Such a thing is possible in principle through the non-linear optical process of half-harmonic generation (and other processes of this class, generally known as photon downconversion).
Usually these non-linear optical processes are rather inefficient. For example, we can talk about the inverse of this process, second-harmonic generation. It is hard to estimate its efficiency because it varies wildly with the input power, but it seems like it may be around 6% for a one-watt infrared pump beam. This is high enough to actually have commercial uses, though. Second-harmonic generation is used to create green lasers. An infrared beam at $1064\,\mathrm{nm}$ is fed through a crystal of KDP, which converts some of the light to $532\,\mathrm{nm}$ green.

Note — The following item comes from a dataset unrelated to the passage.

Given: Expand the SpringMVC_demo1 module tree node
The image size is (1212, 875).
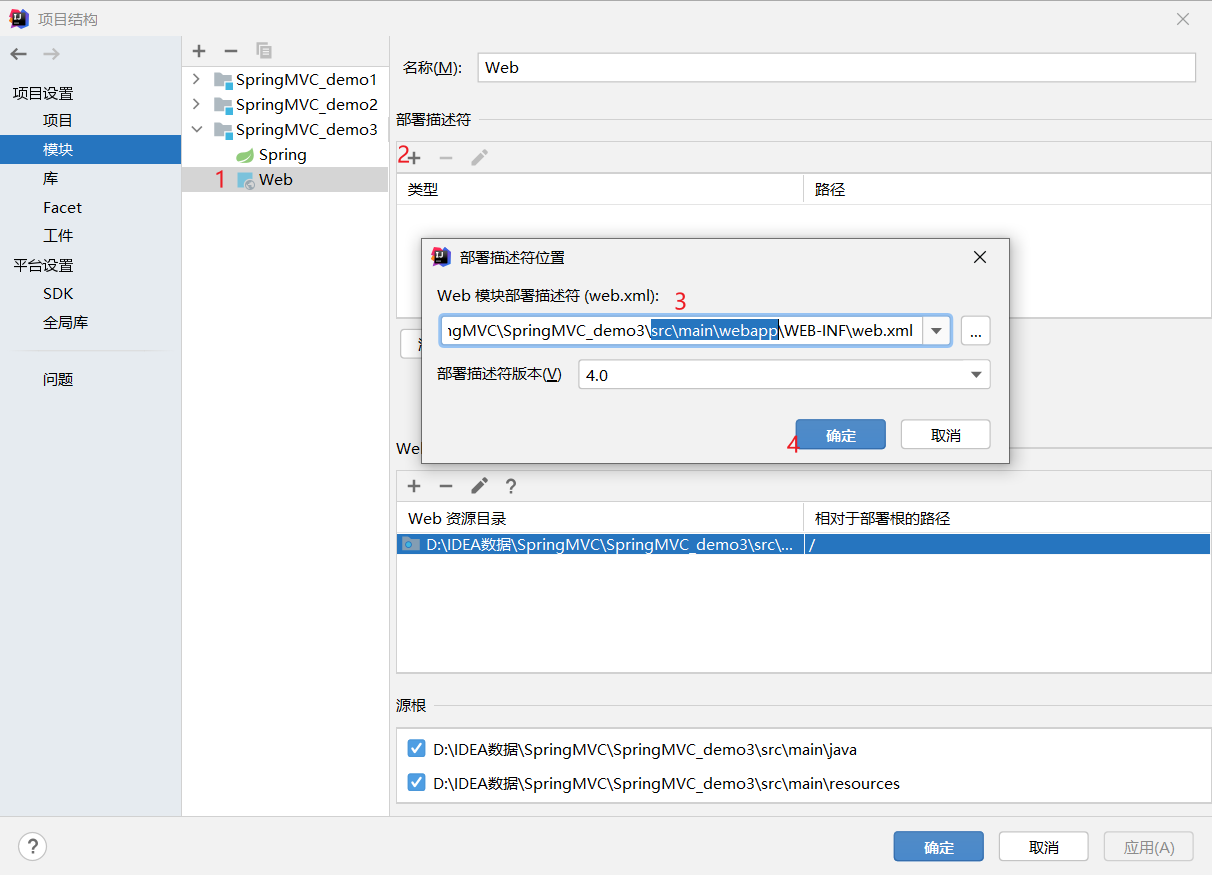Looking at the screenshot, I should coord(196,79).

In your band of interest of UV, there are some additional considerations (see section "Generating Short Wavelengths") with regards to finding a suitable non-linear medium. But, there definitely are materials that have been used at these frequencies (see here). These examples are all about second-harmonic generation, the opposite of your UV-to-visible - but I think they capture the spirit of the question.
Even if you found a suitable material for downconversion of UV light, there are some issues you'd have in your specific application. One is that the power available in the ambient light field is simply too low. These non-linear effects generally require rather large power densities in order to be noticeable. All of that to say, that although there are indeed materials which have these properties, your specific application idea is infeasible.